Records for this exercise:
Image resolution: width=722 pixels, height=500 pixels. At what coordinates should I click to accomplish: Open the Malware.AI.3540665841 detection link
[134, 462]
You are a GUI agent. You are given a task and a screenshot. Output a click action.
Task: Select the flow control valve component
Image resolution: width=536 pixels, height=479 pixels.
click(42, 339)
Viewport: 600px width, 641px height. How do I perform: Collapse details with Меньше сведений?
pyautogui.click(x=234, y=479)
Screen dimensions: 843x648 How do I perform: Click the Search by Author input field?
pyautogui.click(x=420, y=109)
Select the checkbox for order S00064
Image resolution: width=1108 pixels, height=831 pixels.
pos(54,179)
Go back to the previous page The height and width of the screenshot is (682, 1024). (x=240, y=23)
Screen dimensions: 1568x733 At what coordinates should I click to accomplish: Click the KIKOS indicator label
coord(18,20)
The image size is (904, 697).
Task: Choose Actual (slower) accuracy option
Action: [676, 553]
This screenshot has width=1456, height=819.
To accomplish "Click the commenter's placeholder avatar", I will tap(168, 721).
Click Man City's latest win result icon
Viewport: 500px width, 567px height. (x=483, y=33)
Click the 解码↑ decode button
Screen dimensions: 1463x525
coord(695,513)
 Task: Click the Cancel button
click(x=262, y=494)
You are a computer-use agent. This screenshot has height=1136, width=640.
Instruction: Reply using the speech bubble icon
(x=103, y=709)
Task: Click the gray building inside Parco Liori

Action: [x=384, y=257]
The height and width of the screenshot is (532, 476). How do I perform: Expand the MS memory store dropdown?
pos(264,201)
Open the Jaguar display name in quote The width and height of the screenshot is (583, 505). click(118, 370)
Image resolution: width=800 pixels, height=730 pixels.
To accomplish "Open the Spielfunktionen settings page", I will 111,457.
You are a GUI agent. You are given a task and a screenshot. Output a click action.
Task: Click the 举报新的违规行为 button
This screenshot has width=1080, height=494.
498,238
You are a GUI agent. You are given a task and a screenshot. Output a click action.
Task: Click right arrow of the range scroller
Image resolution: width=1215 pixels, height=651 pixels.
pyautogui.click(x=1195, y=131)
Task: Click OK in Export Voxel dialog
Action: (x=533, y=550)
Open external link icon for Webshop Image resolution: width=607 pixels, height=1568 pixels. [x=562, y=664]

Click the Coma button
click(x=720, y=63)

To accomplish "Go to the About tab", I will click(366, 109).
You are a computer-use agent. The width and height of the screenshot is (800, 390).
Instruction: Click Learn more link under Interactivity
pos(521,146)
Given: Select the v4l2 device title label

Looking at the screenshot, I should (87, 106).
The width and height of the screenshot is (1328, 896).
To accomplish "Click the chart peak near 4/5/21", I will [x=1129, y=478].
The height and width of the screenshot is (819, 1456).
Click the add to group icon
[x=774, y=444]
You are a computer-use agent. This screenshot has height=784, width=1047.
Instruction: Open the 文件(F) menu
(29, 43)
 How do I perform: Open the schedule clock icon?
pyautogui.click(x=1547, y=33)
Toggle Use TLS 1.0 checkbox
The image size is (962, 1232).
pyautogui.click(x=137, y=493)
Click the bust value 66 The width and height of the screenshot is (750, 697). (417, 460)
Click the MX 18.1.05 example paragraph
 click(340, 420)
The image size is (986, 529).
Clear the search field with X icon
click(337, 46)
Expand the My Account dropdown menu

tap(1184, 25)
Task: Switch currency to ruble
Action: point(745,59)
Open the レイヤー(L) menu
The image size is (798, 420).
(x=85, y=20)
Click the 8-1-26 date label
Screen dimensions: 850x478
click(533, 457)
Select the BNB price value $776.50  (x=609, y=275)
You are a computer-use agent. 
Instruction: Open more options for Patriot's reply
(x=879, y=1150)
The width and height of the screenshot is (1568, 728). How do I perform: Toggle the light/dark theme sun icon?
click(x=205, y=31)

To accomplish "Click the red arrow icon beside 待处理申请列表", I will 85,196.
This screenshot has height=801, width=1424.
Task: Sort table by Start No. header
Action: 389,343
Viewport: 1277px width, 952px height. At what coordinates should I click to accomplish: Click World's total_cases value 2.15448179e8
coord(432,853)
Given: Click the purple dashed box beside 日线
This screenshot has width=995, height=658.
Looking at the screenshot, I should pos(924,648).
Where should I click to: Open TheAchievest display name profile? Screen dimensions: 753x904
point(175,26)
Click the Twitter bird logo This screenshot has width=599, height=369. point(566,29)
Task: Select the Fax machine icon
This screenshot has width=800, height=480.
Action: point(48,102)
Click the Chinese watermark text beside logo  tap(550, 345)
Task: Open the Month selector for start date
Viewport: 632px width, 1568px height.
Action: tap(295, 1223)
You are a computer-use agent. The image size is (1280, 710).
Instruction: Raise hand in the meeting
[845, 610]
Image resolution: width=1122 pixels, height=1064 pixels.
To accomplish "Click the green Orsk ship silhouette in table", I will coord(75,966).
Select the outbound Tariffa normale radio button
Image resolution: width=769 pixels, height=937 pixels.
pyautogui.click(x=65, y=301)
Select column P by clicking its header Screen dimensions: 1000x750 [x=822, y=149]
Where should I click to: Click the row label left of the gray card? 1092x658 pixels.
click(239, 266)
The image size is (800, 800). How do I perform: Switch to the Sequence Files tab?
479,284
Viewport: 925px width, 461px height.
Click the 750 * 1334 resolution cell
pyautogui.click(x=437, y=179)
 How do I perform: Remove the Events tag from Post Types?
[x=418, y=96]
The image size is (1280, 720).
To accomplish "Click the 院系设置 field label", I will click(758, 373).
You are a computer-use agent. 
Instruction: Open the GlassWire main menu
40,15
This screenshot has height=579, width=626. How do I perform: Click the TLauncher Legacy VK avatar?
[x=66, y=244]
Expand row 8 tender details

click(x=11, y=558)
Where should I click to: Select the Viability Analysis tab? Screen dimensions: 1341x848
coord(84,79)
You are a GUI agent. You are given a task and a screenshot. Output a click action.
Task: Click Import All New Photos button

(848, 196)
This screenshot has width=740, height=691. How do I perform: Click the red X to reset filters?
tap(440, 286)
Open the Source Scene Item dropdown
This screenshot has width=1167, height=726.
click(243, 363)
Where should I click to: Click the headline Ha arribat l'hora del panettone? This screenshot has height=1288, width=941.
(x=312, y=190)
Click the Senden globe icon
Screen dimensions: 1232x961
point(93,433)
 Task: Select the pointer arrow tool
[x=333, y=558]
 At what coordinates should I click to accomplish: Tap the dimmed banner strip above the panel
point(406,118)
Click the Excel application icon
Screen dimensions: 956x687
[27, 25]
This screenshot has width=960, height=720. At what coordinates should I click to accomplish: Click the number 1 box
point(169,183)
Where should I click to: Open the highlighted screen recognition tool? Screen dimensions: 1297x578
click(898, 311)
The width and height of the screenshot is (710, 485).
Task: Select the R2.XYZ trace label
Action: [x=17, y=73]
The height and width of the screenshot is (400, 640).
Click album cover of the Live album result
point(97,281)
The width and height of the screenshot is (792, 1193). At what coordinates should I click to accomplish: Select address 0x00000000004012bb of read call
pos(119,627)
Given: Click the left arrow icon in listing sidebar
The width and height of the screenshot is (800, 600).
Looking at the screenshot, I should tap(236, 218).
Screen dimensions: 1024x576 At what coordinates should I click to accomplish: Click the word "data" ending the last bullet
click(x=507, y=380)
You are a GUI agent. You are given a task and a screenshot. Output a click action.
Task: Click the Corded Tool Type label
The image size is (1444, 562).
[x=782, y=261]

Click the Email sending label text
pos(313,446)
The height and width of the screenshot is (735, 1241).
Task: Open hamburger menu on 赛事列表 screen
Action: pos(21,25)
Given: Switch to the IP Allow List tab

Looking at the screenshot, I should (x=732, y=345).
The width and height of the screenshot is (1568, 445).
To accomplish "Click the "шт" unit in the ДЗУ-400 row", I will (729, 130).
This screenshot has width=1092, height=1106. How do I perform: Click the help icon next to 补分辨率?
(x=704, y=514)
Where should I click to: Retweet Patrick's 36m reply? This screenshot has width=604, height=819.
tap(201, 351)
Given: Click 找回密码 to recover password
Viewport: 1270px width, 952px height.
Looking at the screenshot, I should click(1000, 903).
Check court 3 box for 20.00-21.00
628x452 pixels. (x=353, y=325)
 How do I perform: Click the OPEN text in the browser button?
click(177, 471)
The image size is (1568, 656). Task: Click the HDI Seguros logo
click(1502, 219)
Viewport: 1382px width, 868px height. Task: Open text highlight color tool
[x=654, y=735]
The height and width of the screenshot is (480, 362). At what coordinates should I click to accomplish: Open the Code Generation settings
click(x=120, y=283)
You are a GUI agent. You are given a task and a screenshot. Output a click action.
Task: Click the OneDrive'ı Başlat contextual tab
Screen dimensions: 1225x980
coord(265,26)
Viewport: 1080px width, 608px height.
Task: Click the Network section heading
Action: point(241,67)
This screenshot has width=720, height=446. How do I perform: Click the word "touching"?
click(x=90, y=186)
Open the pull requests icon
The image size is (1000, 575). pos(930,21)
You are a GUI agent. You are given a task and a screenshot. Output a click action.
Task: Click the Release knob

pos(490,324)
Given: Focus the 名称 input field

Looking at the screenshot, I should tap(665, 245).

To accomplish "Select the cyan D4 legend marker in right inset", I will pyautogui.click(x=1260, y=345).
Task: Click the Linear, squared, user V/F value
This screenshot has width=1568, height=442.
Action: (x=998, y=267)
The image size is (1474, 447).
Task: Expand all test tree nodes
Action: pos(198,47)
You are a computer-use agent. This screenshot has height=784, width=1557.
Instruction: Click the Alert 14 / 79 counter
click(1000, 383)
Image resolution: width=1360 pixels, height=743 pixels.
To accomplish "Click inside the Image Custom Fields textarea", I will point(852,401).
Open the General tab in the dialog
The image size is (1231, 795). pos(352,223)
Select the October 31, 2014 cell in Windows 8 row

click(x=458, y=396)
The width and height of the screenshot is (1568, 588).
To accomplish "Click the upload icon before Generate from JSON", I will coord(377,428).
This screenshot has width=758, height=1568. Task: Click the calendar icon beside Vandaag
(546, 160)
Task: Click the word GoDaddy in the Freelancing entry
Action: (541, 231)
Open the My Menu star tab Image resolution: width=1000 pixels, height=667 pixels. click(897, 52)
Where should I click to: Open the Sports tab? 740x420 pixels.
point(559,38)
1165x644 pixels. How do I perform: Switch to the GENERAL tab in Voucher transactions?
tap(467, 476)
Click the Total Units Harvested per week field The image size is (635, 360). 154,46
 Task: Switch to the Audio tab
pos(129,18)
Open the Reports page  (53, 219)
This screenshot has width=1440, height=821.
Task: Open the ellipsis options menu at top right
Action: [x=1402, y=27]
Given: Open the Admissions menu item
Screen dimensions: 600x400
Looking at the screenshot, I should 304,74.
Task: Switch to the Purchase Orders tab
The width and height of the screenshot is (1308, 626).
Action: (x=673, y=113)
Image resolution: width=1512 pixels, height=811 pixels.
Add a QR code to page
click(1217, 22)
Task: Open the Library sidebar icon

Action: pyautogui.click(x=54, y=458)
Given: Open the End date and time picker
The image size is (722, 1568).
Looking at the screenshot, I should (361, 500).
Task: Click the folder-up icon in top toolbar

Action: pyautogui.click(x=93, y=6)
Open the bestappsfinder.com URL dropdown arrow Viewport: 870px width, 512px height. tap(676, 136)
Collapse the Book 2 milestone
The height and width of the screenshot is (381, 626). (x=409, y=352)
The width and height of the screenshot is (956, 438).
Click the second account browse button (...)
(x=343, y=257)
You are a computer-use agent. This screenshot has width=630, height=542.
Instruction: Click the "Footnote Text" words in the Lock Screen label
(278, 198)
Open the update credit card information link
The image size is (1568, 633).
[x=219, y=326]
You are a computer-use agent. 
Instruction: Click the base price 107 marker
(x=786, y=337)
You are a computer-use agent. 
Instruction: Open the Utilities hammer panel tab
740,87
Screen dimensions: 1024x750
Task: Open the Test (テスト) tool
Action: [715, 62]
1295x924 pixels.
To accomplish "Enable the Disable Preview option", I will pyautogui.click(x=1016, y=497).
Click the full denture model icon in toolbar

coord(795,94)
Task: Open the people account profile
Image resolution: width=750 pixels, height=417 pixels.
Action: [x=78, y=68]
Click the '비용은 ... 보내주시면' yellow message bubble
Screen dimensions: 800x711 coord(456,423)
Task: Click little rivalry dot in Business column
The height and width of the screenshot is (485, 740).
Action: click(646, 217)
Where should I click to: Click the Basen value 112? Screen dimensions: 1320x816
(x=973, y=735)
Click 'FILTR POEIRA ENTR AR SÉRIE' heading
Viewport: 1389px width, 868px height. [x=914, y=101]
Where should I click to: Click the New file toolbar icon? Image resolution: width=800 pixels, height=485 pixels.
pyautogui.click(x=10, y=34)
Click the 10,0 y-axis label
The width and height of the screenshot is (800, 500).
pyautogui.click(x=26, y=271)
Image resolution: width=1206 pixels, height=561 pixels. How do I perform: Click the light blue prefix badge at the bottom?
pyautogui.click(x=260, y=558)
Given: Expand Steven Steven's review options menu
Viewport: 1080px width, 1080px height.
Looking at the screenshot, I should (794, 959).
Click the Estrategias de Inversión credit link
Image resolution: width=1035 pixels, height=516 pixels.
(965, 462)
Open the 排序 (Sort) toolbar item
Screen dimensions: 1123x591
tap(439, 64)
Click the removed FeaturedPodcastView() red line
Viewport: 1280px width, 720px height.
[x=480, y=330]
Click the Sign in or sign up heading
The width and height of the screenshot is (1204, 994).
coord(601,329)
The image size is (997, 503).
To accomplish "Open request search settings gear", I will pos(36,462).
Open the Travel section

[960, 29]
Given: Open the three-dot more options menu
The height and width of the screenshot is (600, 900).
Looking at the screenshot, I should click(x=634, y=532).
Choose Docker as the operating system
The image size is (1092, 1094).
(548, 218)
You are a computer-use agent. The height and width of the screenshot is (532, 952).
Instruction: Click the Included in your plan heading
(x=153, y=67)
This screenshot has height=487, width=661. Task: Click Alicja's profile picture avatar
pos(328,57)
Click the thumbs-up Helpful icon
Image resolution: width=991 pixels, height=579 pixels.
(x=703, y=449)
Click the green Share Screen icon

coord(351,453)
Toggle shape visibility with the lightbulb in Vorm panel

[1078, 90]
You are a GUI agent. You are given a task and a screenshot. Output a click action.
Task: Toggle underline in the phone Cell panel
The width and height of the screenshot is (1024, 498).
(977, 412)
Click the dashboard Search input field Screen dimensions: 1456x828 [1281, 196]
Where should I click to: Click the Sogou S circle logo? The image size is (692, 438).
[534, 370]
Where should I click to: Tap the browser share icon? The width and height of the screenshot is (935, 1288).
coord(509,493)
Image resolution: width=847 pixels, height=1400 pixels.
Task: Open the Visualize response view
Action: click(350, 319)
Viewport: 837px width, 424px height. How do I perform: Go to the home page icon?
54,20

Task instructions: Go through the listing above and copy each line in which the string "column" is found.

Expected answer:
Select column P by clicking its header Screen dimensions: 1000x750 [x=822, y=149]
Task: Click little rivalry dot in Business column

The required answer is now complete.